**WHAT TO PRODUCE:** Write out precisely the lines beginning with the line that contains "Data ke stažení (50, 1636)" and ending with the last line of the entries, and no other lines.

Screenshot grounding data:
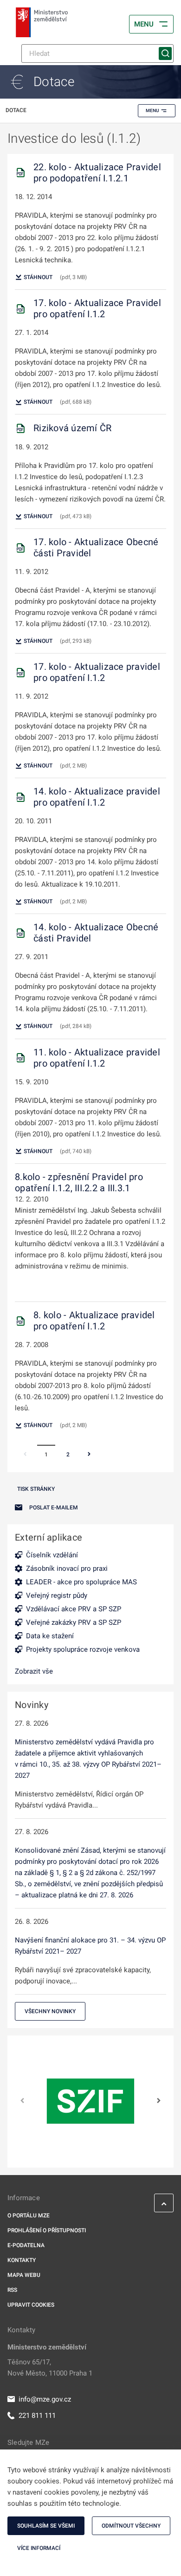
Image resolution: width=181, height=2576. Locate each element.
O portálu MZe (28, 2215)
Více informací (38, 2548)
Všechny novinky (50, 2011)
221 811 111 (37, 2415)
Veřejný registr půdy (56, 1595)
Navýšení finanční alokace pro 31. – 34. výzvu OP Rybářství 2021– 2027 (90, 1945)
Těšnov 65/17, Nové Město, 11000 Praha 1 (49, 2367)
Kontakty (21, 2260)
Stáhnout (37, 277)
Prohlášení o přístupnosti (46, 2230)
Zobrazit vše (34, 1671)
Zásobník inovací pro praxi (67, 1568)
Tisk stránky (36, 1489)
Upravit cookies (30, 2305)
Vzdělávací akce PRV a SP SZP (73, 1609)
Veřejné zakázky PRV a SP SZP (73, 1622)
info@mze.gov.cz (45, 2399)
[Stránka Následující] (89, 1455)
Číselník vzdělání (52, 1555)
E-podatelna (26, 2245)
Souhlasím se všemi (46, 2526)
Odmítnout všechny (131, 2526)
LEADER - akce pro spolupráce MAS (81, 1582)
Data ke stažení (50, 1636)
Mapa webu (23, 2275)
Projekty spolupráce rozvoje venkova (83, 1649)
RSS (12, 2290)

**OUTPUT OF THE TASK:**
Data ke stažení (50, 1636)
Mapa webu (23, 2275)
Projekty spolupráce rozvoje venkova (83, 1649)
RSS (12, 2290)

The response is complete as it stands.